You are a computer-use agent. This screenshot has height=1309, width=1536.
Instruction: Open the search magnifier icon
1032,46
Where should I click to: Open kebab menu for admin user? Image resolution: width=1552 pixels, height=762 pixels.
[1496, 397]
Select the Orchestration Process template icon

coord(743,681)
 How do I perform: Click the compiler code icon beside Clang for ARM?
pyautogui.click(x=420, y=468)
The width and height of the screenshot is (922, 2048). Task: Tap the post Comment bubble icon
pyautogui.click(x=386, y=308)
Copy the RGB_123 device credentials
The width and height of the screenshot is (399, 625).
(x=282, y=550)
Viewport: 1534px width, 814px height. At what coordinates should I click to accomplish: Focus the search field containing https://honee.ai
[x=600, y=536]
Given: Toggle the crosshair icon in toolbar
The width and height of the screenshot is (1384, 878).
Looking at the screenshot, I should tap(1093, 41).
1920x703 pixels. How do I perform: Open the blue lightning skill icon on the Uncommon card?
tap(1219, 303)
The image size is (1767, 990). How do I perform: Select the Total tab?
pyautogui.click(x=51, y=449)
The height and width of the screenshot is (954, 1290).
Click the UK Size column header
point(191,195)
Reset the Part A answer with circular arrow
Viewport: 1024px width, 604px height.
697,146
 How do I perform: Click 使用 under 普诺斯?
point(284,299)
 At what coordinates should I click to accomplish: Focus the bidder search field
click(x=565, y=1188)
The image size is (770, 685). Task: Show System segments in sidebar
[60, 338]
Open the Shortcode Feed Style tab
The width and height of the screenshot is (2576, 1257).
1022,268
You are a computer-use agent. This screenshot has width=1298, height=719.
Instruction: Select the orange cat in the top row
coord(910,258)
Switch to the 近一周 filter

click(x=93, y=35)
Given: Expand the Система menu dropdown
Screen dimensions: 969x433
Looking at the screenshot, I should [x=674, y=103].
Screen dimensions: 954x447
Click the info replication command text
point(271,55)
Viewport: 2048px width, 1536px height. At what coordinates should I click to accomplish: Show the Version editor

※ ※ ※

SET TASK: Echo the entries above, from the line containing "has width=1298, height=719." through the line containing "Looking at the screenshot, I should [x=674, y=103].", both lines included.

RESULT:
You are a computer-use agent. This screenshot has width=1298, height=719.
Instruction: Select the orange cat in the top row
coord(910,258)
Switch to the 近一周 filter

click(x=93, y=35)
Given: Expand the Система menu dropdown
Screen dimensions: 969x433
Looking at the screenshot, I should [x=674, y=103].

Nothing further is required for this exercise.